The report’s author, Emeritus Professor Ole Humlum of the University of Oslo, also reveals that the atmosphere is still not behaving the way most climatologists say it should.
According to Professor Humlum, “It is clear that temperatures in the troposphere are continuing to diverge from surface temperatures. In other words, they are warming more slowly than global warming theory says they should. The contrast with theory is even more marked in the stratosphere, where temperatures have barely changed for 23 years. We still have much to learn about the climate.”

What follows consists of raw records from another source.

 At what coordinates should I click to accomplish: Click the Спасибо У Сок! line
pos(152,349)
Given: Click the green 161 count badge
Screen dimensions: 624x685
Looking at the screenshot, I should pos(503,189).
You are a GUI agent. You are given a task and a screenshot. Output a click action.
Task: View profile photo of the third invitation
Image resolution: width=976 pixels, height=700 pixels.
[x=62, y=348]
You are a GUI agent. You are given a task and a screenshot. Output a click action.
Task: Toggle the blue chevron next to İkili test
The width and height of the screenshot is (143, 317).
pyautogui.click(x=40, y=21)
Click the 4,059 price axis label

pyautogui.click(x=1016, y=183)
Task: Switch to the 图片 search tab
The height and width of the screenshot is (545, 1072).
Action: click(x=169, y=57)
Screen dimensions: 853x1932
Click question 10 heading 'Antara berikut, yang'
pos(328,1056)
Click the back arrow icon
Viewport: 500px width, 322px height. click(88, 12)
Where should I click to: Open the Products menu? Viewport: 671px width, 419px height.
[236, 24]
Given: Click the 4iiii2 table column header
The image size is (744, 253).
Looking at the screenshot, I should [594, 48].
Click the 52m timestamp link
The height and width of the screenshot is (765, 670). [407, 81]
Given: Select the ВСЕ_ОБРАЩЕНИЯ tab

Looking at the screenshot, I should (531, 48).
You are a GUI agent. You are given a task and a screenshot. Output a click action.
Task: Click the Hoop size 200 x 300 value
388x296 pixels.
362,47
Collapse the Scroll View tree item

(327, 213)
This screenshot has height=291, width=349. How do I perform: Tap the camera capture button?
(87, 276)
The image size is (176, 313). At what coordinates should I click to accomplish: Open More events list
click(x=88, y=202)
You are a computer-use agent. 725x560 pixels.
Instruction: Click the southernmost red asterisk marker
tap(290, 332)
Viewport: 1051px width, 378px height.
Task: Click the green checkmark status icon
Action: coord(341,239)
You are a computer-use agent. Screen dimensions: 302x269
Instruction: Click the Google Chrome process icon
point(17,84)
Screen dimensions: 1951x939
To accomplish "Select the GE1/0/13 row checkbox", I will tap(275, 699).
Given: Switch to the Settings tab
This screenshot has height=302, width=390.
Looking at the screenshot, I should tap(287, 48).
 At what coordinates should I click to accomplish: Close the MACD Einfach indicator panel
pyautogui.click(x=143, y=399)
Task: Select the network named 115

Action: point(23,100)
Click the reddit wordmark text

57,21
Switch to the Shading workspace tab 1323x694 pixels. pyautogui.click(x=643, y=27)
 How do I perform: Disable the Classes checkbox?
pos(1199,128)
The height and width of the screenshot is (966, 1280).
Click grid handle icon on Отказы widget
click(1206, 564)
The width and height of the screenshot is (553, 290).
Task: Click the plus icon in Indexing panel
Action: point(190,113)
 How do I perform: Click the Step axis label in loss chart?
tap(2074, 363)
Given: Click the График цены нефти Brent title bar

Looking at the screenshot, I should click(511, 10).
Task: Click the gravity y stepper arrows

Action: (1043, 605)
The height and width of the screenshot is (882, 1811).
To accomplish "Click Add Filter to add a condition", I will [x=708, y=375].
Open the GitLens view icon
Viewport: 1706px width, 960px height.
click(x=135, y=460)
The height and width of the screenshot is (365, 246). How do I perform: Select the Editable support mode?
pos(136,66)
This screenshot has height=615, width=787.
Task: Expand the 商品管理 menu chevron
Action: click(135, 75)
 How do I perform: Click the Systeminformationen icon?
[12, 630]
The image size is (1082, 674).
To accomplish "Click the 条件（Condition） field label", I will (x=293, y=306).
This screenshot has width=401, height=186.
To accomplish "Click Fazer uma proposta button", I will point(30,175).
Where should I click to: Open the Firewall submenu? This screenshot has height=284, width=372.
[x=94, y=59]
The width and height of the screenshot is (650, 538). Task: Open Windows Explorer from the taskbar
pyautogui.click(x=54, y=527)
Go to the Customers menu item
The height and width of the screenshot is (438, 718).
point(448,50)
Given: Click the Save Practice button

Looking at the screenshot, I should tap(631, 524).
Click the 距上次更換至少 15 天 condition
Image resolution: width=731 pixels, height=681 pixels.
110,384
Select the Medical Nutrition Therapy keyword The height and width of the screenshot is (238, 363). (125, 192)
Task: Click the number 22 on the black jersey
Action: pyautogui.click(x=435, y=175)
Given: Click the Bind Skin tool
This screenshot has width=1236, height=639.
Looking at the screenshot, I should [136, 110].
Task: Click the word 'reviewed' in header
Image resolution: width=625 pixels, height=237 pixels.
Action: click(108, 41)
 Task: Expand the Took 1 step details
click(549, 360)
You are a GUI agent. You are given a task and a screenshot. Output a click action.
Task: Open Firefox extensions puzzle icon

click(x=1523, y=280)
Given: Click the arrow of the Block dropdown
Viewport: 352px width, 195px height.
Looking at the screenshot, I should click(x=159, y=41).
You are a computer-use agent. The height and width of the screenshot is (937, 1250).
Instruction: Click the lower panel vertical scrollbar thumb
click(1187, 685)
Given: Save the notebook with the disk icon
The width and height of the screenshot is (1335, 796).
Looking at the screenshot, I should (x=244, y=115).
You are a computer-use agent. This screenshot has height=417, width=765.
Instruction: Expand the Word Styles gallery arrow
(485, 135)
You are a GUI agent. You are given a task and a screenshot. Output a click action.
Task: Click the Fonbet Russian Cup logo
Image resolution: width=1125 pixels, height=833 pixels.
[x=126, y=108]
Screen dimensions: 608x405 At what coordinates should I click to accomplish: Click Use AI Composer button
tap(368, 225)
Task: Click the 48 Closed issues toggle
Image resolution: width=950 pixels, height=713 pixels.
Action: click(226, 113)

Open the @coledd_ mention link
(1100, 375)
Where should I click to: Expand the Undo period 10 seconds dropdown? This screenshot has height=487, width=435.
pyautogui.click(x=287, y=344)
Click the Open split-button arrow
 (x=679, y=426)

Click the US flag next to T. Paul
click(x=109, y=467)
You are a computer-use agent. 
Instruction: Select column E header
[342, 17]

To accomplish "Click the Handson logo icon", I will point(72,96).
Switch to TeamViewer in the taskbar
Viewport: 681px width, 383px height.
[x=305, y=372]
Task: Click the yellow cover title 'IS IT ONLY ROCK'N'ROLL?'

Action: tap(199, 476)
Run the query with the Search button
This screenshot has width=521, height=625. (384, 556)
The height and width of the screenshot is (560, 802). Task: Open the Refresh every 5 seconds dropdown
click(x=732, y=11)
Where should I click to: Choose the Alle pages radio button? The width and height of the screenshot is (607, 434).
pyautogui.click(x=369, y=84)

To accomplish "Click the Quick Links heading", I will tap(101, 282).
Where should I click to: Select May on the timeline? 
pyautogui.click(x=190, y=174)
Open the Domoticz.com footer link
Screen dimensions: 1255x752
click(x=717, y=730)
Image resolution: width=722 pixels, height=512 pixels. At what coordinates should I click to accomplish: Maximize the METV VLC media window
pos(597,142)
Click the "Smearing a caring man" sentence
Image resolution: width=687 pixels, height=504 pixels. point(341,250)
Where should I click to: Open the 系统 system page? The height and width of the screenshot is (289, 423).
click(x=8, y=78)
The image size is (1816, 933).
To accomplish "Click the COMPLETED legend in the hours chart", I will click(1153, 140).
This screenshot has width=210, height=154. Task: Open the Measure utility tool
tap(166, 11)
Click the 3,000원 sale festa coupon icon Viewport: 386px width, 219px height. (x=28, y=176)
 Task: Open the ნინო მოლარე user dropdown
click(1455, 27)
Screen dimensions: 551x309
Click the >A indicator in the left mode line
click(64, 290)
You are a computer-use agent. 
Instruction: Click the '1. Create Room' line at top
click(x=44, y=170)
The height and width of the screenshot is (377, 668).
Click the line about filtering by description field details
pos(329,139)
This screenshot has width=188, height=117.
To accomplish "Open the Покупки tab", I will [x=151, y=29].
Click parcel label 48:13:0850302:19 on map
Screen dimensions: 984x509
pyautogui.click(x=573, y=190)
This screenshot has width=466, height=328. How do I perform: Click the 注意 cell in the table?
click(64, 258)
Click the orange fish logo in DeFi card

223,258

The GWPF’s State of the Climate 2017 report is a comprehensive review of the global climate, covering land and ocean temperatures, sea ice, sea levels, snow cover and tropical storms.

Among the key findings of the survey are:


  • At the end of 2017 the average global surface temperature was dropping back toward levels before the record 2015-16 El Niño episode. This return to pre-El Niño levels underscores that the recent peak in global temperature was caused mainly by this oceanographic phenomenon in the Pacific.
  • Since 2003 the average global temperature estimate based on surface weather stations has steadily diverged in the warm direction from satellite-based estimates without a convincing explanation.
  • Data from tide-gauges all over the world suggest an average global sea-level rise of 1-1.5 mm/year, while the satellite-derived estimates suggest a rise of more than twice the rate of about 3.2 mm/year. The noticeable difference between the two data sets still has no broadly accepted explanation."